I swallow hard. “I’m sorry. I didn’t mean to suggest that.”

“But I should’ve stayed,” he says with a sigh. “If I had, I would have been able to learn their plan. A grave miscalculation on my part.”

“What if you contacted one of the members now? Told them you faked your death, say you want your ring back.”

“They’d kill me. Immediately. You don’t leave The Echelon. In fact, I was shocked when Hillford let me.”

“But I could protect you,” I argue. “What if I just go kill them?”

He slowly sits back in his chair, regaining his composure. “I never should have involved you and your brother in this.”

“Ari is talented, but my training was much more intense than his. I’m going to figure it out. And I’m going to stop it. Somehow,” I say.

“I don’t know how,” he says, looking defeated. “You were trained to fight, to kill—”

“The dean used to tell me—”

“Your grandfather used to tell you,” he corrects.

“He used to tell me being a firestorm wasn’t my only great asset.”

Ares squints his eyes at me. “What did he say was?”

“My mind. My ability to solve complex problems. To quickly process scenarios and determine the correct response. He said it was something I did intuitively yet creatively. He said it was something rare. Something hardwired in my DNA.” I grin. “And, from what I’ve heard, it runs in the family.”

Ares shakes his head. “Your mother used to tease me, saying that, for someone so creative, I was predictable. She was brilliant at seeing outcomes and analyzing them. I suspect it was something she learned from a young age, something she had to do to survive in her household.”

“Yet she almost didn’t,” I say.

“I am responsible for her death. And I live with that every single day of my life.”

“And here, all this

time, I thought I was the one responsible for her death. That I was the one who should have saved her,” I say seriously.

He places his hand on the desk and takes the kind of breath that seems to fortify him. “My old man says I need to let the guilt go.”

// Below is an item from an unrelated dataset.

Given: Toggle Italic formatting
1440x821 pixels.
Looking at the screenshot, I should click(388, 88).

“We both do,” I say. “But, before that, we must finish the mission you sent her on. If we can do that, if we stop this, then we can let it all go.”

He stands up and gives me a fatherly hug, although I’m not sure if it’s for his benefit or mine. “You can’t just go kill them,” he says. “Otherwise, I would have done that a long time ago. Besides, we desperately need to know what they know. But, once they tell The Society how to survive, all bets are off.”

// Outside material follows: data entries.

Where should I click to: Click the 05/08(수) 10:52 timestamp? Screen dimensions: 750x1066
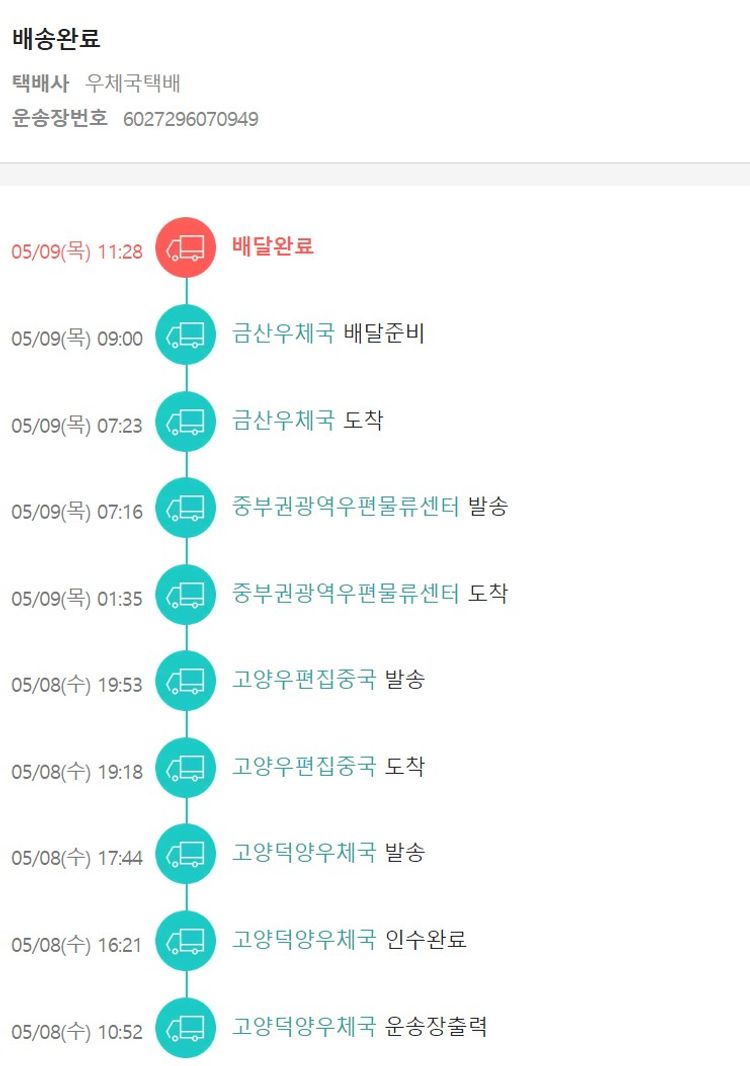pos(77,1032)
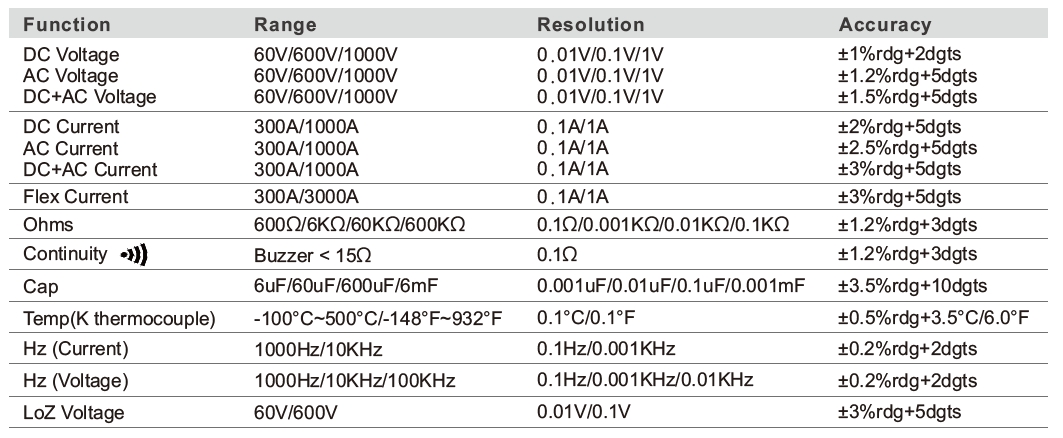The width and height of the screenshot is (1063, 438).
Task: Click the Flex Current range 300A/3000A
Action: pos(306,197)
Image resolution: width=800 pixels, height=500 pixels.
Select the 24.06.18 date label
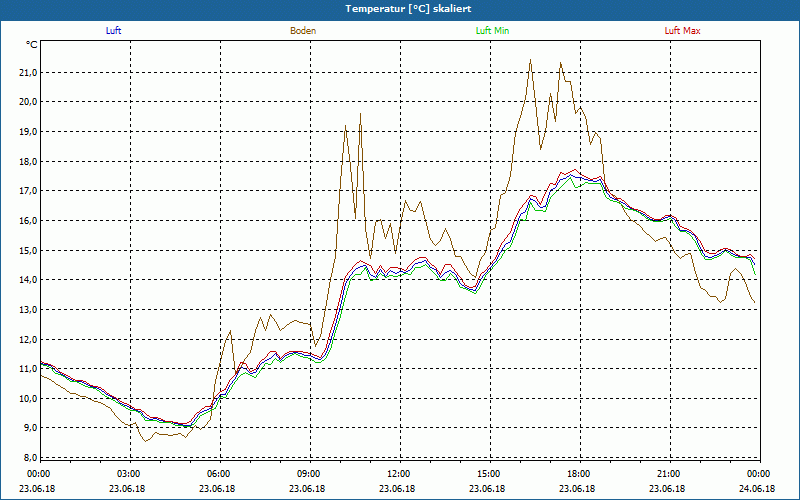pos(758,489)
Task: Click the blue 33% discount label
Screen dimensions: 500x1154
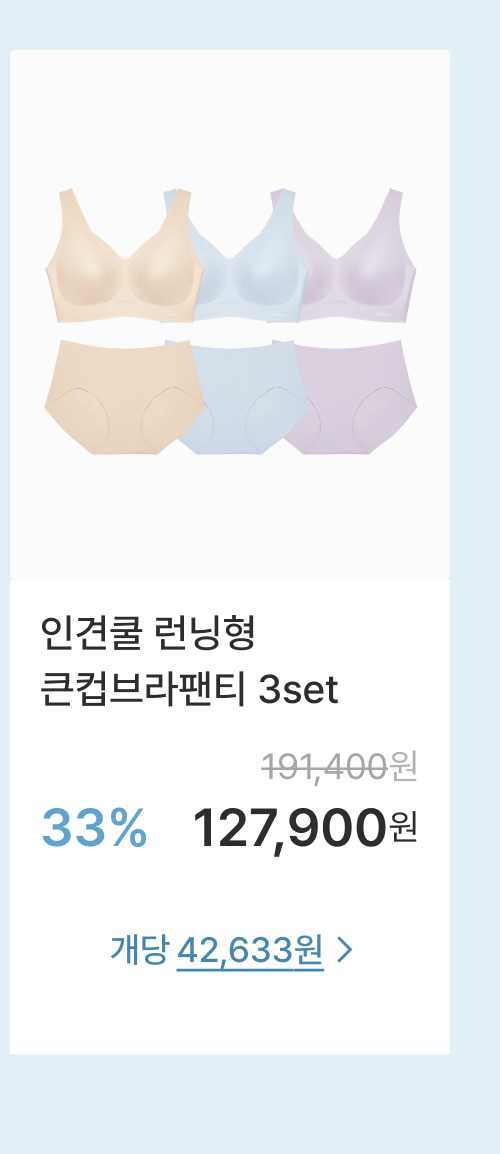Action: coord(94,827)
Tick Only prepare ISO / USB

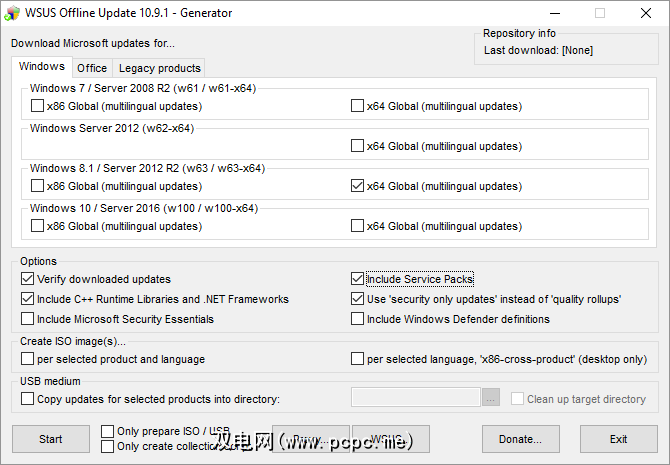tap(108, 431)
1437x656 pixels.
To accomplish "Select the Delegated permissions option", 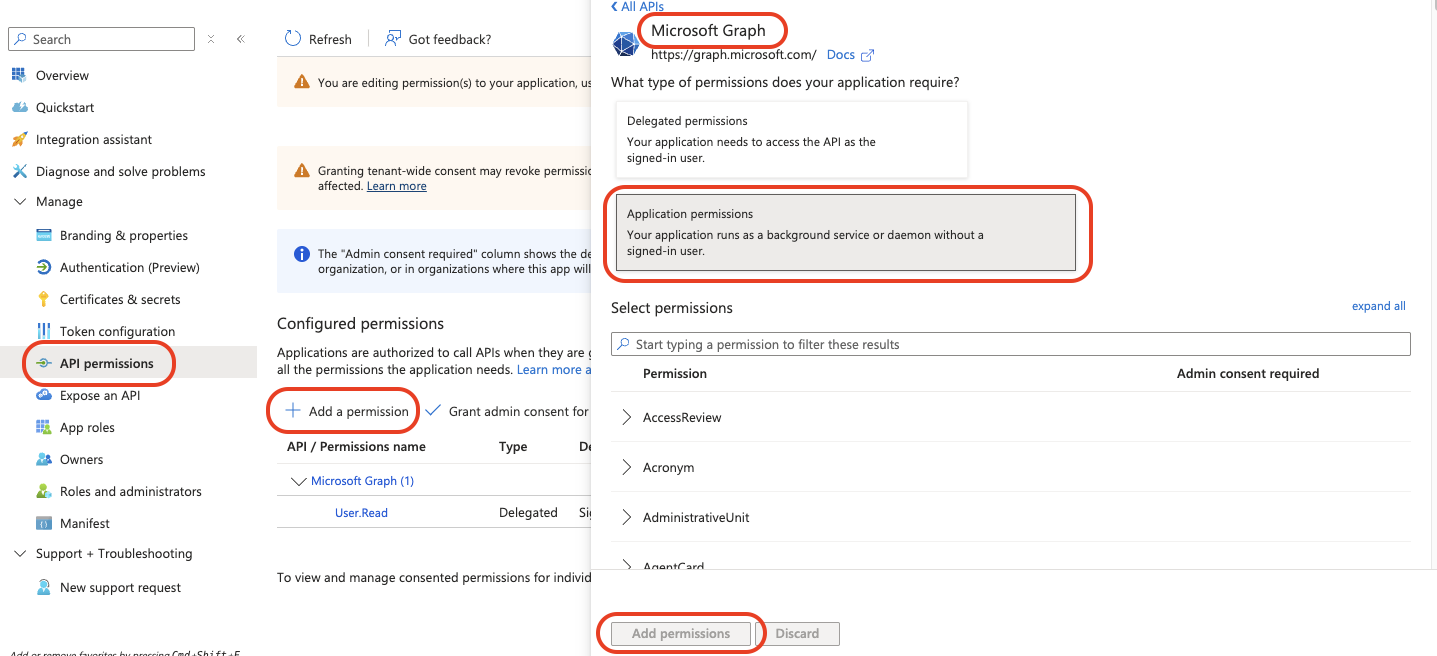I will click(x=791, y=139).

“I can go kill them then?” I ask.

“Absolutely,” he says.

I leave the vault, go up to Daniel’s room, and gently knock on his door. He immediately opens it, fully dressed and ready to go.

“Have you seen the news this morning?” I ask him.

“No. Why?”

“There’s been an outbreak of some sort of flu. Three Olympic athletes have died from it.”

“What? When?”

“It’s just happened in the last twenty-four hours. I need to talk to your father about it. And I don’t think you should compete today. You and Lizzie should stay here.”

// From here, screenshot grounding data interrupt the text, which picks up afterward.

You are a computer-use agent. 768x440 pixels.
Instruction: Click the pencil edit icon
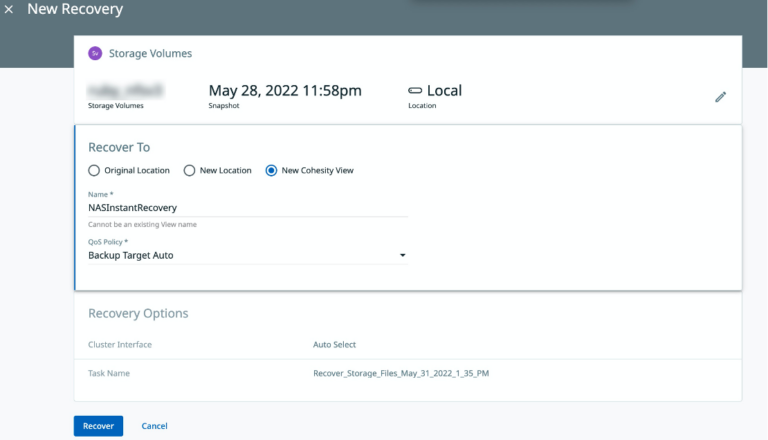pyautogui.click(x=720, y=97)
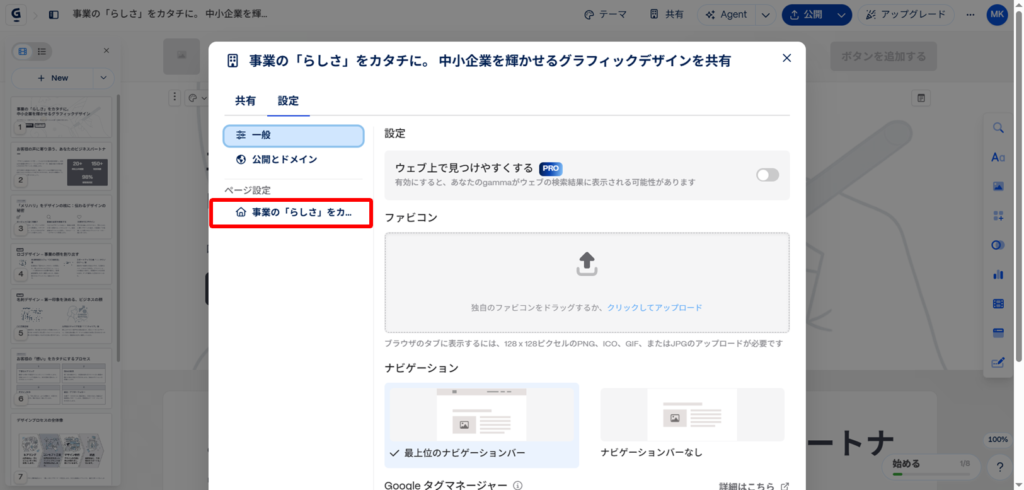The width and height of the screenshot is (1024, 490).
Task: Close the share settings dialog
Action: coord(787,59)
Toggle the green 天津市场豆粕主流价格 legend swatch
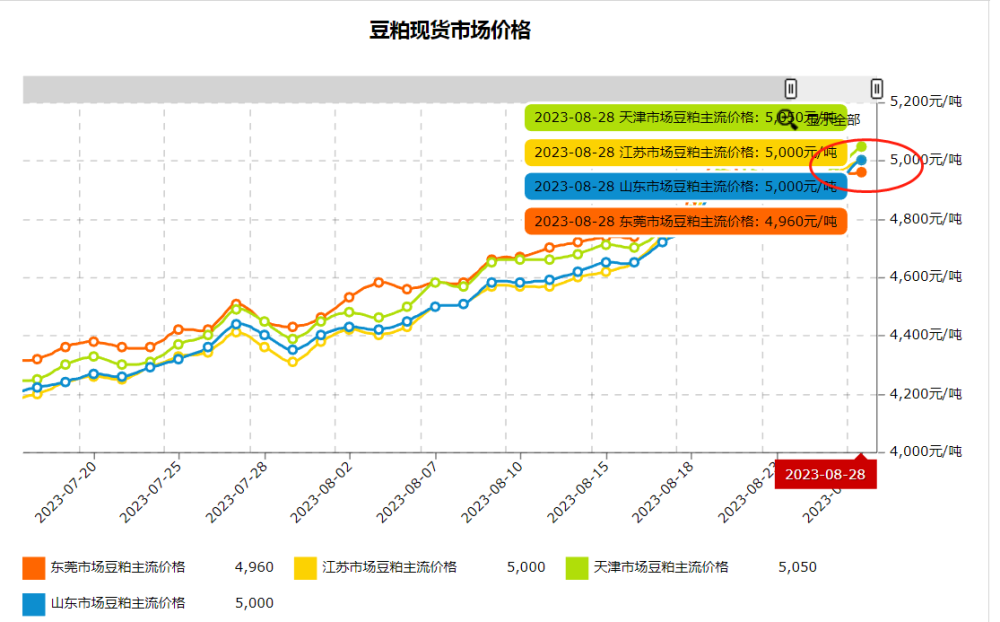The height and width of the screenshot is (622, 1000). 577,568
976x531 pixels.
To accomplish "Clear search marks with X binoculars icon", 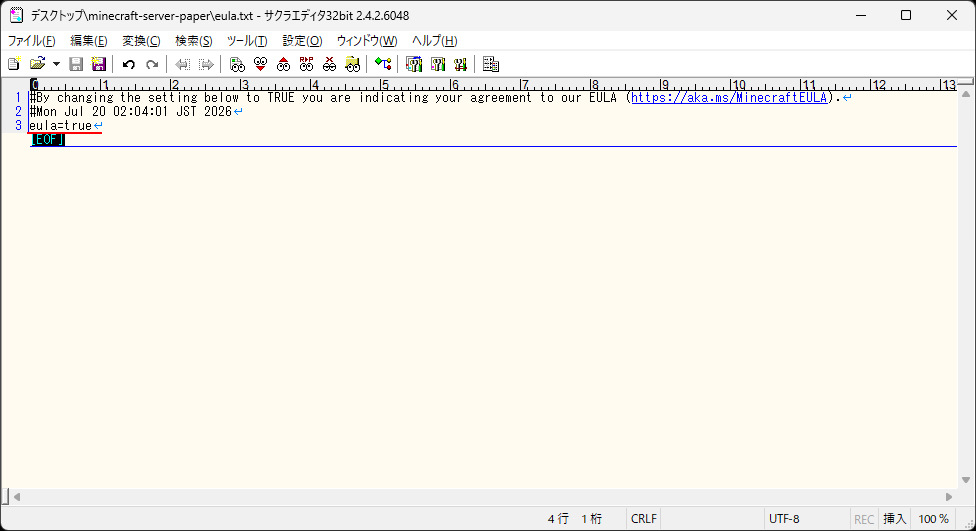I will (329, 64).
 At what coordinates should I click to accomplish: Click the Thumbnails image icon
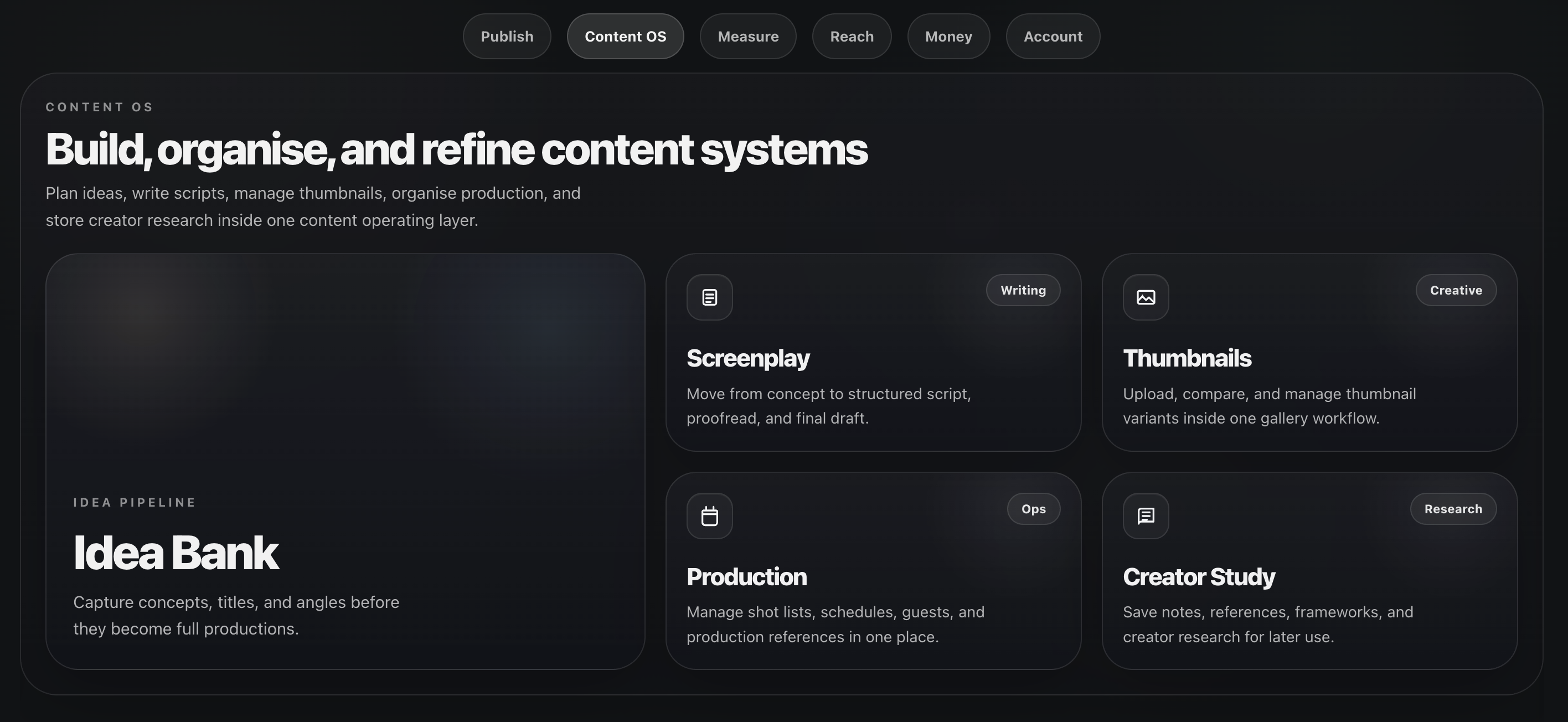click(1146, 297)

“I have to compete. It’s the Olympics! I’ve been training for four years! My whole life really.”

“Is it worth dying for?” I ask.

“I’m healthy. I’m not going to get sick,” he says, stubbornly ignoring the fact that he might already be.

“The athletes who died were also healthy.”

He shakes his head. “I’m going. If you want to talk to my parents, call them. But they can’t stop me either.”

I peek into the room, seeing Lizzie coming out of the bathroom, wrapped in a fluffy robe. “Maybe you can talk some sense into him.”

“What’s she talking about?” Lizzie asks Daniel as I retreat to my room and call his mother.